In fact, all of these countries have more legal restrictions on guns than the U.S. does, including national licensing of owners, a central registry of firearms, and bans on certain types of weapons. In Venezuela, where Rosenthal says the homicide rate "is expected to be close to to 80 this year," civilians are not allowed to possess pistols, revolvers, or carbines; they are limited to .22-caliber rifles and shotguns. Rosenthal also mentions Jamaica, where the homicide rate in 2011 was 40.9 per 100,000, more than eight times the U.S. rate. In Jamaica, according to GunPolicy.org, "the right to private gun ownership is not guaranteed by law," "the private sale and transfer of firearms is prohibited," and licensed gun owners may purchase no more than 50 rounds of ammunition a year.
Using Rosenthal's logic, one might easily conclude based on this sample of countries that More Gun Control = More Killing. Then again, it is possible that legal restrictions on guns, like armed guards, are a response to high levels of violence rather than a cause of them. Because they do not control for all the relevant variables, simple comparisons like these cannot tell us much, except that in some places strict gun laws and armed guards coexist with extraordinarily high homicide rates.

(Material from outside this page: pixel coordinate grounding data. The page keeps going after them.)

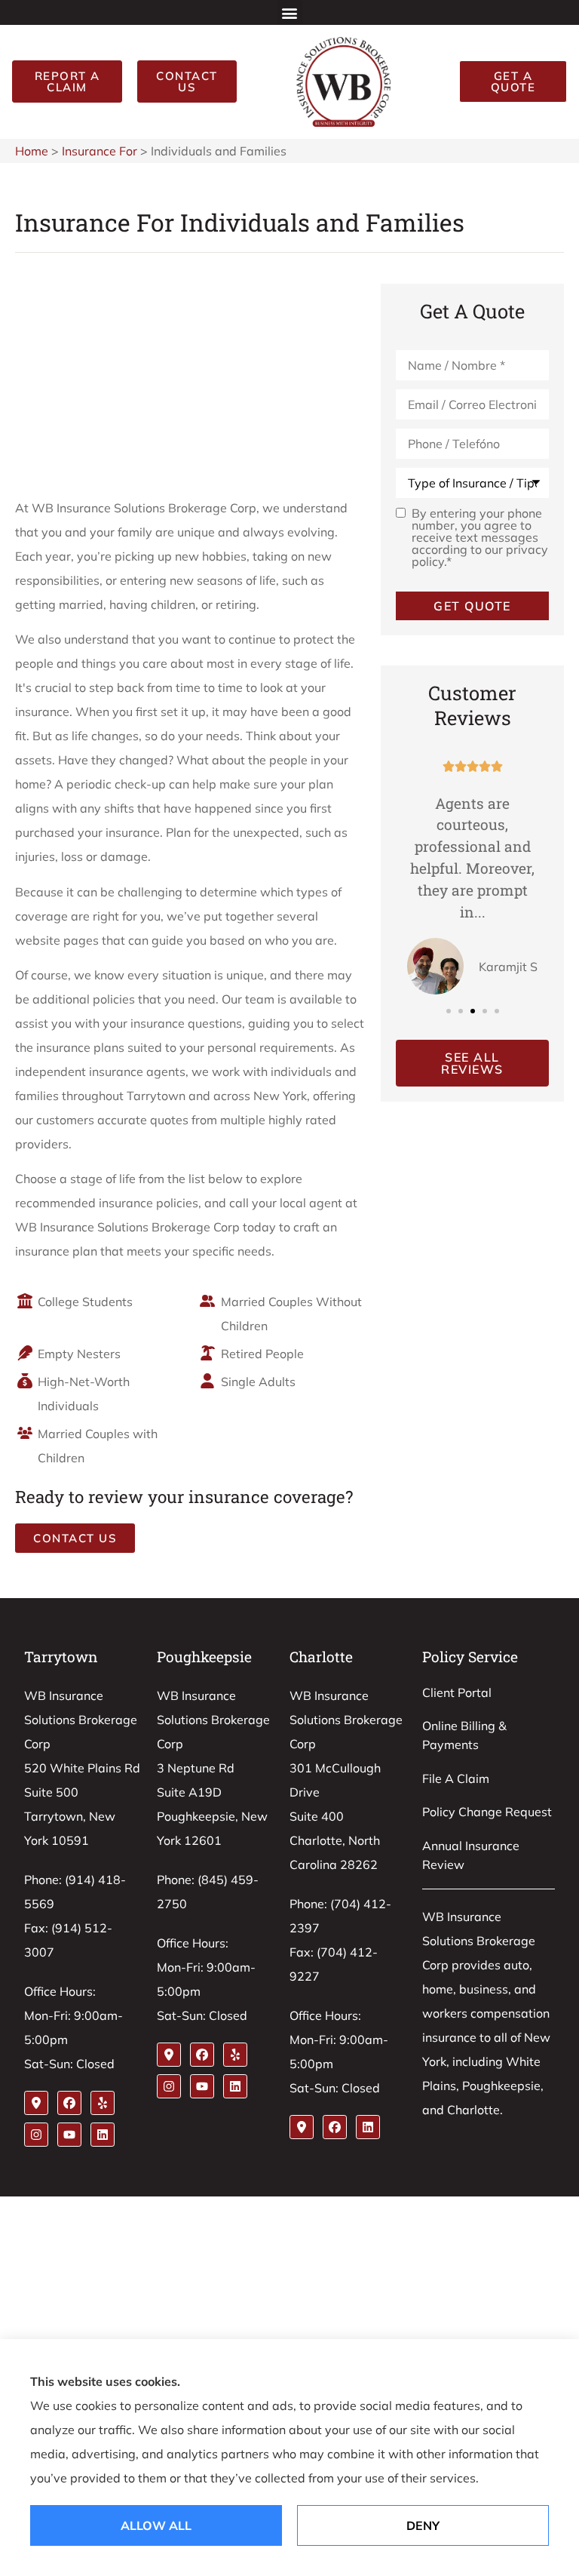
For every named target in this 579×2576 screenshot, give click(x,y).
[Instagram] (36, 2135)
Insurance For (99, 150)
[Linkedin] (102, 2135)
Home (31, 150)
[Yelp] (102, 2103)
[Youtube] (69, 2135)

There are always counterexamples, however. Israel, for instance, has ubiquitous armed guards and a low homicide rate (2.1 per 100,000, less than half the U.S. rate). Its gun laws are in some ways stricter than ours (e.g., owners must be licensed) and in other ways looser (e.g., no permit is necessary to carry guns in public, whether openly or concealed, which is generally not the case in the U.S.).
Rosenthal alludes to the difficulty of drawing cause-and-effect conclusions in a cautionary paragraph that fatally wounds her thesis:
Distinctive factors contribute to the high rates of violent crime in Latin America. Many countries in the region had recent civil wars, resulting in a large number of weapons in circulation. Drug- and gang-related violence is widespread. "It's dangerous to make too tight a link between the availability of weapons and homicide rates," said Jeremy McDermott, a co-director of InSight Crime who is based in Medellín, Colombia. "There are lots of other variables."

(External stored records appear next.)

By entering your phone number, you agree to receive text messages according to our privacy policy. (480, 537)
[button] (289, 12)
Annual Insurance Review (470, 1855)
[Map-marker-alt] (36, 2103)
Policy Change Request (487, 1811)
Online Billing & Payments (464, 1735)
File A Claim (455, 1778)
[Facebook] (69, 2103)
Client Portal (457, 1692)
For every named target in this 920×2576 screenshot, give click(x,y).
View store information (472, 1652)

This crucial caveat does not stop Rosenthal from concluding that guns in the hands of law-abiding people are a problem rather than a solution. If she is right that armed guards are a bad idea, either because they are ineffective or because they actually increase the number of innocent people killed (as she suggests), does that mean we should take guns away from the people who guard banks and government buildings? What about police officers? If guns are indeed sometimes useful for self-defense and defense of others, who should decide when they are allowed and on what grounds?

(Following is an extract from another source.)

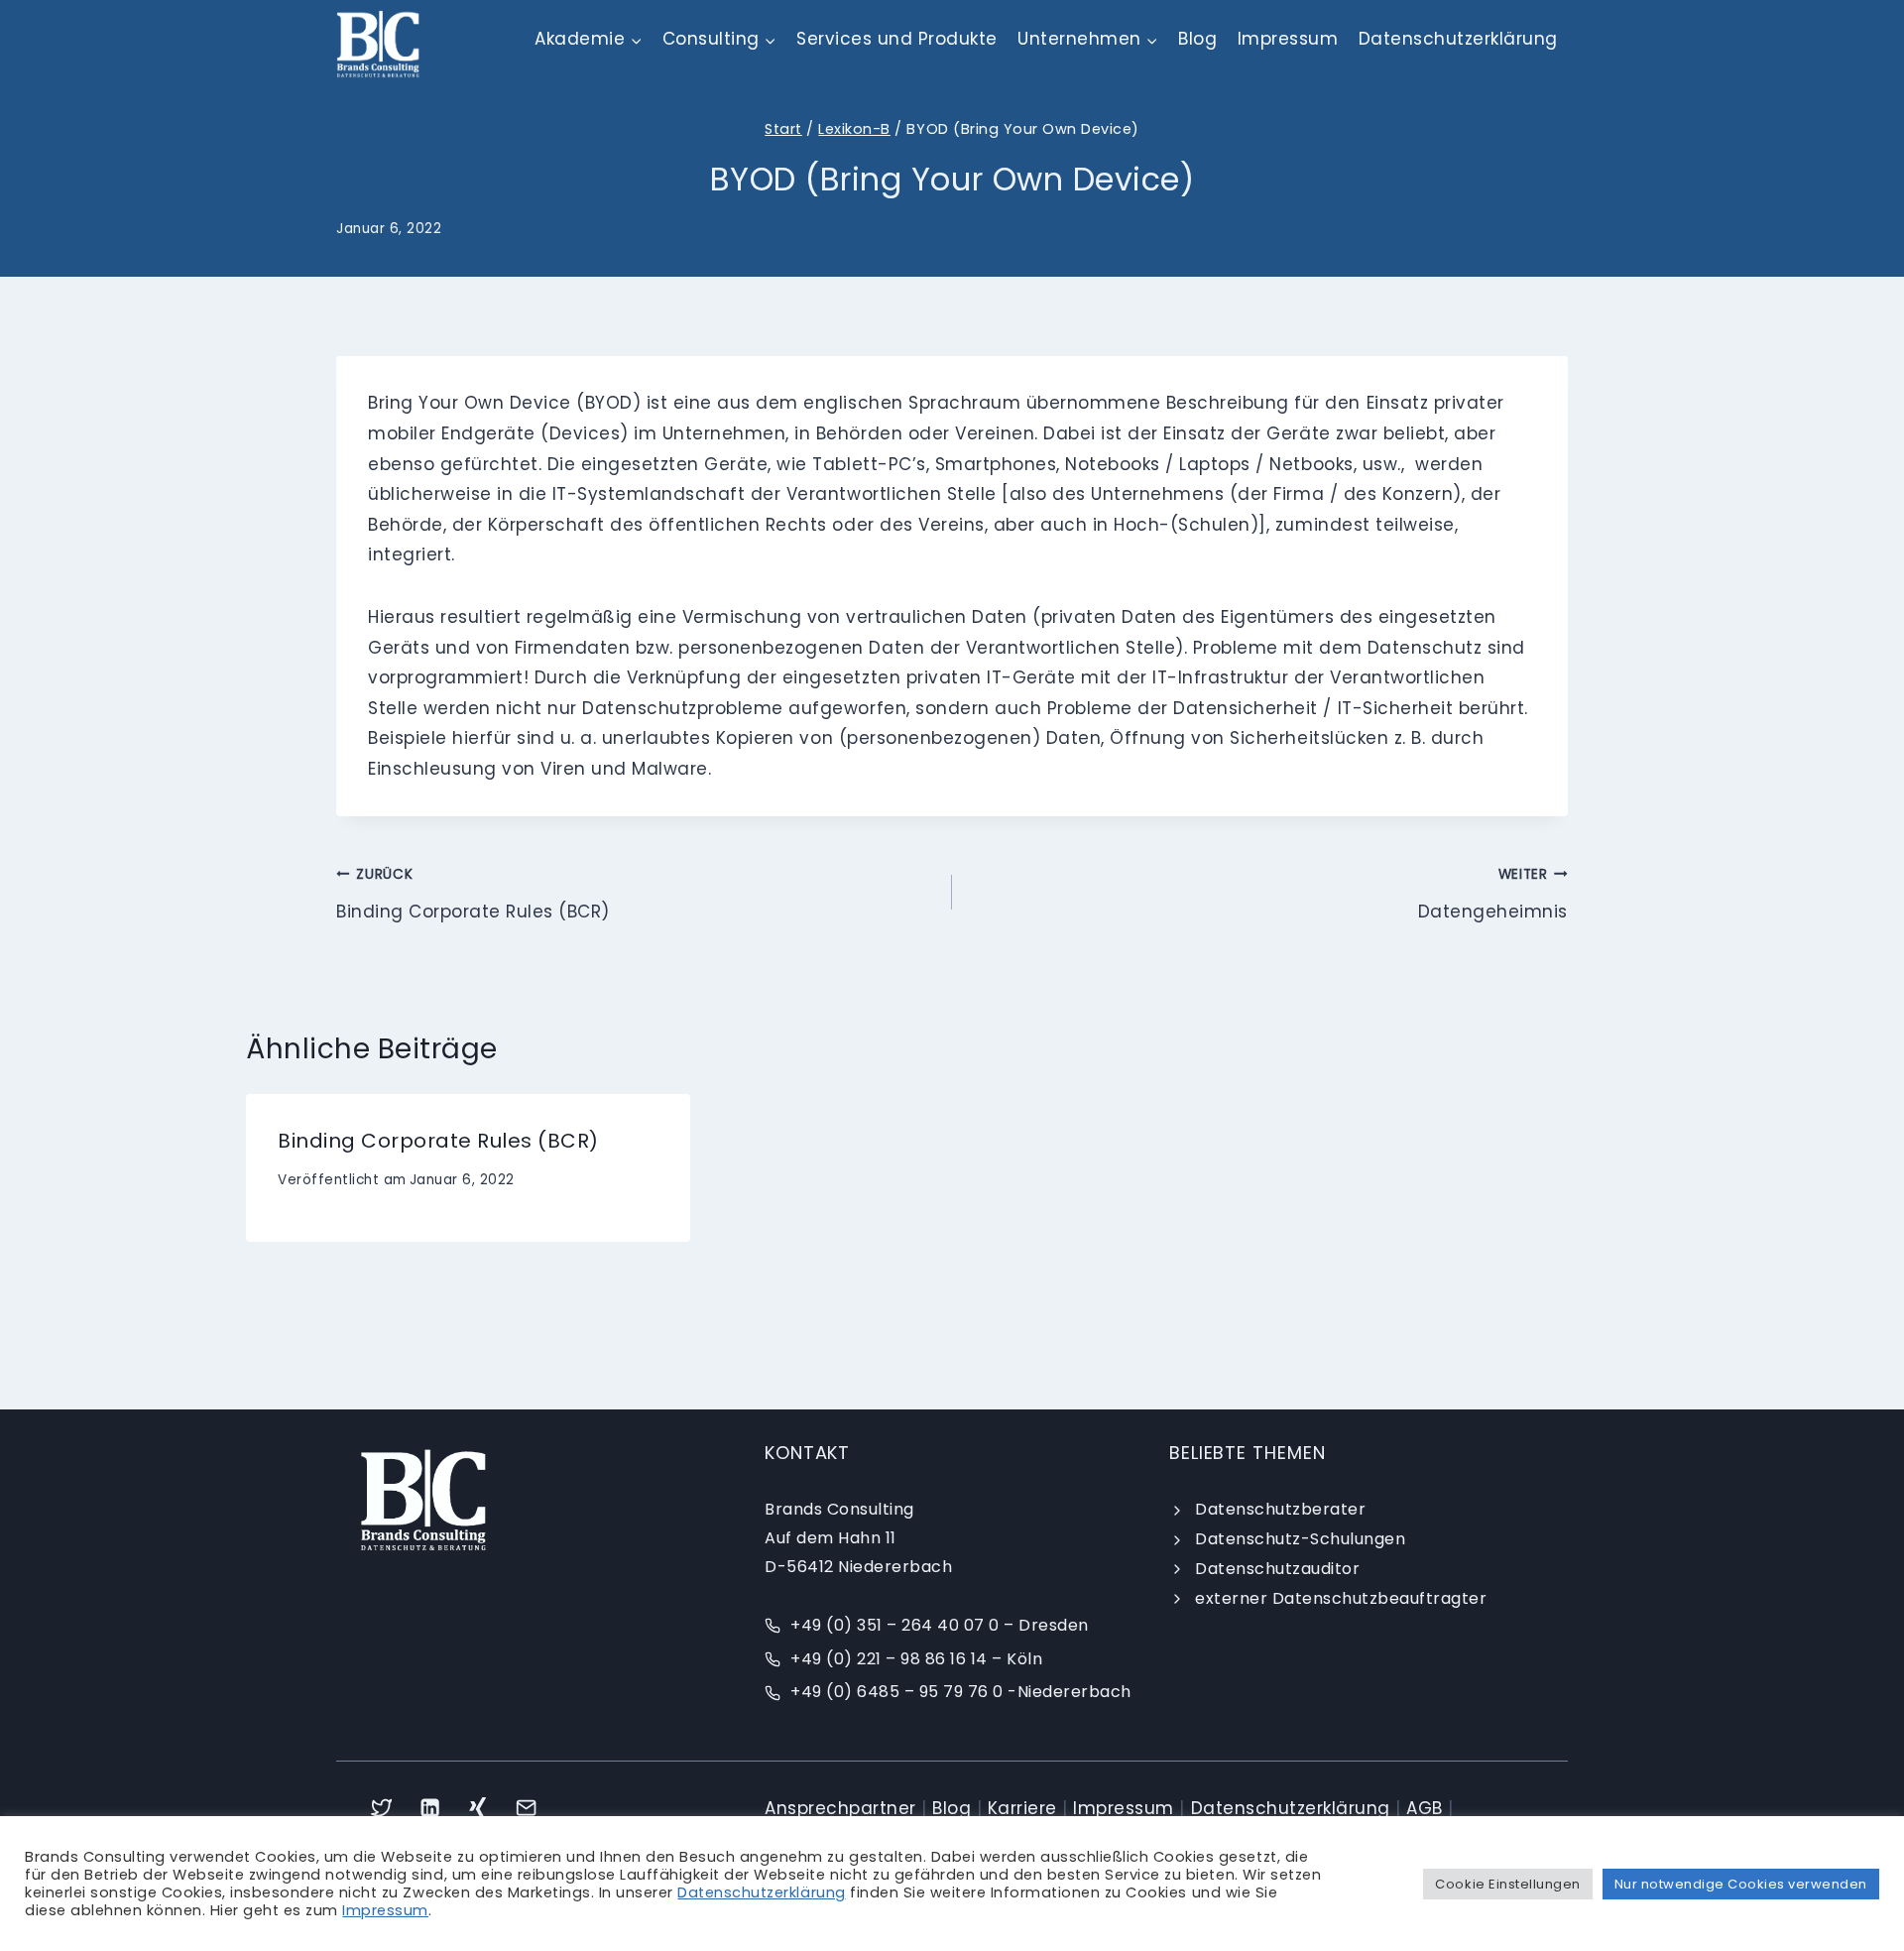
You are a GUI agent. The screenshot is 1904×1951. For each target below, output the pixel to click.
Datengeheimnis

People who view the private possession of firearms as inherently suspect have been known to change ther minds when their own safety is at stake. Today the front page of the Times features a story about the hostile response to the decision by The Journal News, a newspaper based in White Plains, New York, to publish the names and addresses of handgun permit holders in Westchester and Rockland counties following the December 14 massacre at Sandy Hook Elementary School in Newtown, Connecticut, under the headline "The Gun Owner Next Door: What You Don't Know About the Weapons in Your Neighborhood." The Times reports that the December 24 article and an accompanying interactive map on The News Journal's website prompted a torrent of angry correspondence, including some threats of violence; "two packages containing [harmless] white powder…sent to the newsroom and a third to a reporter's home"; and the online publication of "personal information about editors and writers at the paper…including their home addresses and information about where their children attended school." Among the precautions taken by The Journal News in response to these scary developments: It hired armed guards.